Toxic masculinity has had a big influence on many men who find that they either never talk about their relationship with other men, or only talk about it in negative terms, as a way of joking with their friends “i.e. I’m so whipped, etc.” Men have some work to do to learn what healthy emotional vulnerability with other men can look like. (See Men).
If your partner fears you discussing your issues with others, talk together about who they might feel comfortable with you talk to. You need to decide if the potential emotional support you might experience for yourself and your relationship, by talking to seeking outside support, outweighs the damage that might be done to the relationship if this happens without your partners’ support.
Spend Time Developing Friendships Outside of the Relationship
Imagine that your partner had to go away for a couple of months. What would you miss? Are there people that you can do fun activities with, chat with over tea or drinks, call when you need a hand with something? If not, you have some work to do, to build your friendship circle. (See What do Adults do for Fun?).
Make sure you are both clear on the boundaries of fidelity when it comes to friends who fit the demographic of potentially romantic partners. Check in with each other about these friendships to see if everyone is okay with the relationship. (See Jealousy in Relationships).
Explore Your Own Interests
Do you have one thing that interests you that your partner is not actively involved in? Having a separate interest gives you something that you can engage in without having to wait for your partner to be available to engage in that activity.
Build Relationships Together
Find couples, families, or individuals that you both enjoy spending time with. This can be a way to grow your community and reduce the sense of isolation that so many of us are struggling with these days (See Lonely? Let’s Move Closer). People often site not having enough time to build relationships due to work schedules, kids activities, etc. These things need to be put in their place. What you think it takes to survive financially, depends, in part, on your own values (Check out Drowning in School-Work). What you need to have in your schedule also opens on your priorities. What if you didn’t sign your kids up for dance, swimming, or music lessons, this next term and, instead, invited different people over for potluck or a bike ride or on a trip to the beach each week, instead? You would be growing your community and quality of life and potentially learning some of the same skills you planned to learn in a class.
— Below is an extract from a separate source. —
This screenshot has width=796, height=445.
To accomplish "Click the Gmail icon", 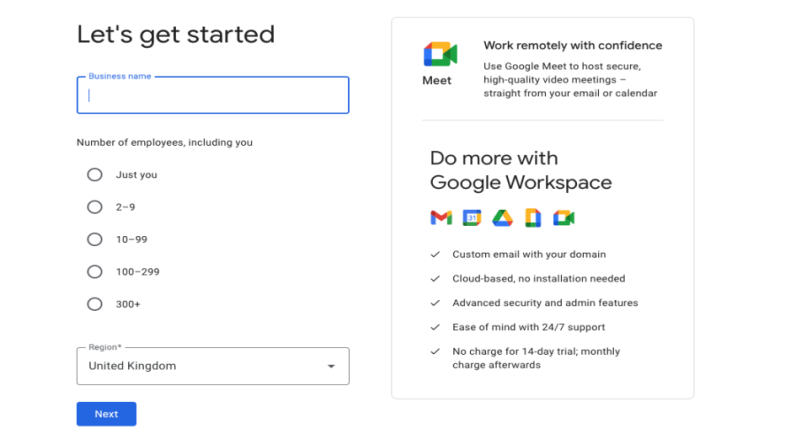I will pyautogui.click(x=441, y=218).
In our individualistic and task/goal oriented society, it can feel awkward to reach out to others for support. Vulnerability is not always something we are good at. Prioritizing friendships in your schedule, above work, education or skill development might feel like irresponsibility for those of us who are independent ‘go getters.’ As a whole, We have swung to an extreme when it comes to believing that we can do this all by ourselves. Humans are social beings and you are no exception.